Launch UAD-NG with your device connected and ADB authorized. The app will detect your device model and display installed packages with recommended removal status:
- Recommended — Safe to remove, no functionality impact
- Expert — Requires testing; some users need these
- Unsafe — Do not remove without understanding the consequences
UAD-NG uses pm uninstall --user 0 rather than a true system uninstall. This removes the app for your user account but leaves the APK in the system partition. If anything breaks, you can restore the package:
adb shell pm install-existing PACKAGE.NAME
Packages to Remove by Manufacturer
Samsung (One UI)
| Package | What It Is |
|---|---|
com.samsung.android.bixby.agent | Bixby voice assistant |
com.samsung.android.app.spage | Samsung Free (news/content feed) |
com.samsung.android.game.gamehome | Samsung Game Launcher |
com.sec.android.app.sbrowserhome | Samsung Internet home page |
com.samsung.android.kidsinstaller | Samsung Kids installer |
com.samsung.android.rubin.app | Samsung analytics SDK |
com.mxtech.videoplayer.samsung | MX Player (bundled) |
Google Pixel (Stock Android)
| Package | What It Is |
|---|---|
com.google.android.apps.photos | Google Photos (if using alternative) |
com.google.android.youtube | YouTube (if using NewPipe) |
com.google.android.gms.policy_sidecar_aps | Google Pixel health data |
com.google.android.apps.subscriptions.red | Google One |
com.google.android.apps.recorder | Recorder with transcription |
Note: Removing core Google Play Services (com.google.android.gms) will break most apps. Target peripheral Google apps, not core framework packages.
OnePlus (OxygenOS)
| Package | What It Is |
|---|---|
com.heytap.market | OPPO/OnePlus app store |
com.oneplus.brickmode | OnePlus brick mode |
com.oneplus.gamespace | Game Space |
com.oneplus.weather | OnePlus Weather |
Manual ADB Package Commands
If you prefer not to use UAD-NG, you can manage packages directly:
List all installed packages:
adb shell pm list packages
Disable a package (reversible, keeps data):
adb shell pm disable-user --user 0 com.samsung.android.bixby.agent
Uninstall a package for current user:
adb shell pm uninstall --user 0 com.samsung.android.bixby.agent
Re-enable a disabled package:
adb shell pm enable com.samsung.android.bixby.agent
Additional Privacy Tweaks via ADB
While you have ADB connected, consider these additional hardening steps:
Disable sensors for specific apps (Android 12+):
adb shell appops set PACKAGE_NAME android:sensor_privacy_enabled ignore
Enable DNS over TLS globally:
adb shell settings put global private_dns_mode hostname
adb shell settings put global private_dns_specifier dns.mullvad.net
Revoke permissions from pre-installed apps:
adb shell pm revoke com.samsung.android.rubin.app android.permission.ACCESS_FINE_LOCATION
Caveats and Safety Notes
- Some carrier-locked phones will re-install removed packages after a factory reset or OTA update. You may need to re-run debloating after system updates.
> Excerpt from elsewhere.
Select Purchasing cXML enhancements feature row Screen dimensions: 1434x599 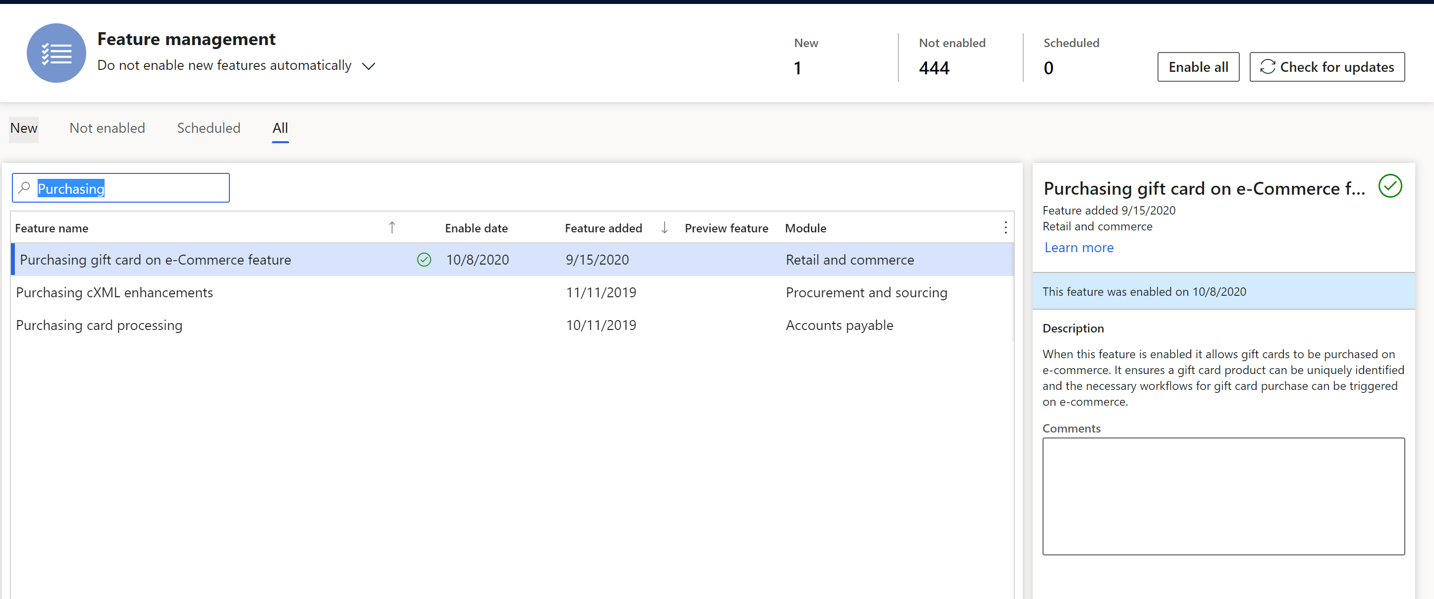(x=508, y=292)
- Removing system apps can occasionally cause Settings crashes or other instability. UAD-NG’s safety ratings help avoid the worst cases.
- This process does not require root and does not void your warranty in most jurisdictions.
- For the most comprehensive privacy hardening, consider a custom ROM like GrapheneOS (Pixel only) or CalyxOS, which removes Google entirely.
Debloating with ADB is one of the highest-impact, lowest-risk privacy improvements you can make to a stock Android phone.